In this study, newly diagnosed DM was presented in approximately 8.1% ~ 10.9% of elderly patients who underwent PCI. Moreover, newly diagnosed DM was independently associated with increased risk of five-year MACE, and was a stronger risk factor compared with previously known DM.
Several studies have analysed the prevalence of newly diagnosed DM in specific CAD patients undergoing PCI and subsequent clinical outcomes. De la Hera et al.[4] reported 16.2% of studied patients (stable angina or NSTEMI, n = 580) who underwent PCI was newly detected diabetes, based on the oral glucose tolerance teat (OGTT) after discharge. And newly diagnosed DM was not an independent predictor of 1-year outcomes. Tailakh et al.[5] demonstrated that 19% of total 1151 CAD patients had newly diagnosed DM based on the HbA1c level. Newly diagnosed DM was independently associated with increased MACCE at one-month but not at one-year. Subgroup analysis showed male and patients younger than 75 years appeared higher one-year MACCE risk. Jimenez-Navarro et al.[13] discovered that 21.4% of 374 CAD patients who underwent PCI were newly detected diabetes and previously known diabetes remained the only independent predictor of cardiovascular events in a mean follow-up of 35.8 ± 13.43 months. Tsuchida et al.[14] reported 17% of the 298 patients studied had newly diagnosed DM, which was not a predictor of up to 10-year cardiovascular disease risk. Other studies focused on only STEMI patients[15, 16]. Therefore, newly diagnosed DM seemed to have greater short-term impact and less long-term impact according to the above studies. But there is limited data to evaluate the impact of newly diagnosed DM in elderly patients.

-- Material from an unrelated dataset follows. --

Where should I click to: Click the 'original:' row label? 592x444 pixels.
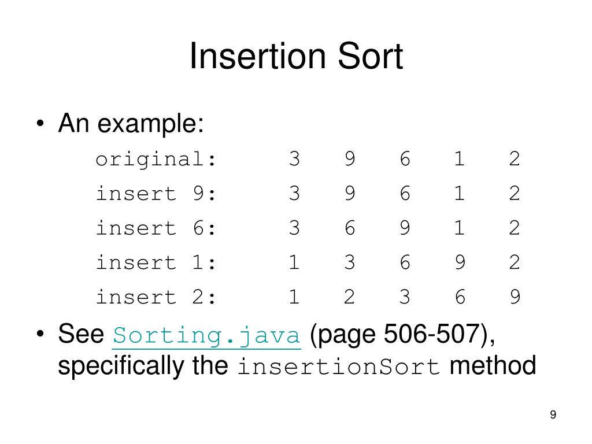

As far as we know, our study focused specifically on elderly population and for the first time, investigating whether or not newly diagnosed DM impacted on five-year clinical outcomes in elderly patients undergoing PCI. The prevalence of newly diagnosed DM in elderly patients undergoing PCI was similar to that in prior studies across all age groups. All patients with DM, no matter newly or previously diagnosed, had more cardiovascular events than patients without DM, which has been investigated in numerous studies[12, 17–19]. Our results are in agreement with previous findings, newly diagnosed diabetic patients were younger and had less comorbidities[5, 12]. Furthermore, we reported more detailed information about angiographic characteristics of newly diagnosed diabetes than former studies. Despite having similar baseline to patients without DM, patients with newly diagnosed diabetes had comparable complicated coronary lesions with previous DM patients. Notably, newly diagnosed diabetic patients had more history of previous MI, PCI and CABG, along with higher HbA1c level, which may account for its poor prognosis[5, 19–21]. A possible reason is that those patients with newly diagnosed DM may have been unaware of asymptomatic and uncontrolled DM for a long time. A recent study[22] has shown similar impact of DM on increased risk of five-year cardiovascular outcomes after PCI.
In the present study, we focused on elderly patients with newly diagnosed diabetes, a distinctive cohort that warrants special attention. It might be assumed that newly diagnosed diabetes has a lesser impact on elderly individuals. However, it is essential to recognize that older adults often face a unique set of challenges, including a higher risk of physical and mental frailty [23, 24], a vulnerable immune system[25], an increased burden of diabetes-related complications[26], poorer treatment adherence[27], and a potentially more conservative approach to blood glucose control due to concerns about hypoglycemia[28]. As a result, these factors may collectively contribute to the elevated incidence of adverse outcomes in the elderly population, which underscores the importance of our study's focus on this particular demographic. By acknowledging these factors and their implications, we can better appreciate why there is a need for a more targeted and nuanced approach to managing diabetes in elderly patients.
There are some limitations should be considered. Firstly, this was a single-center study, it is important to evaluate the findings in a larger population involving multiple centers. Despite a monocenter study, we included more than two thousand elderly patients underwent PCI to preliminarily explore the long-term outcomes of newly diagnosed DM. Secondly, there was no information available to evaluate the status of diabetes controlled, the treatment modalities, changes on medication details and adherence, which may affect the outcomes of patients undergoing PCI. There should be more specific work on those elements in the future. Thirdly, due to the absence of available variables, a mount of cases were excluded from the analysis, which could have biased our findings. Besides, it is possible that multivariable models may contain incomplete adjustments or unknown confounders that have not been consolidated.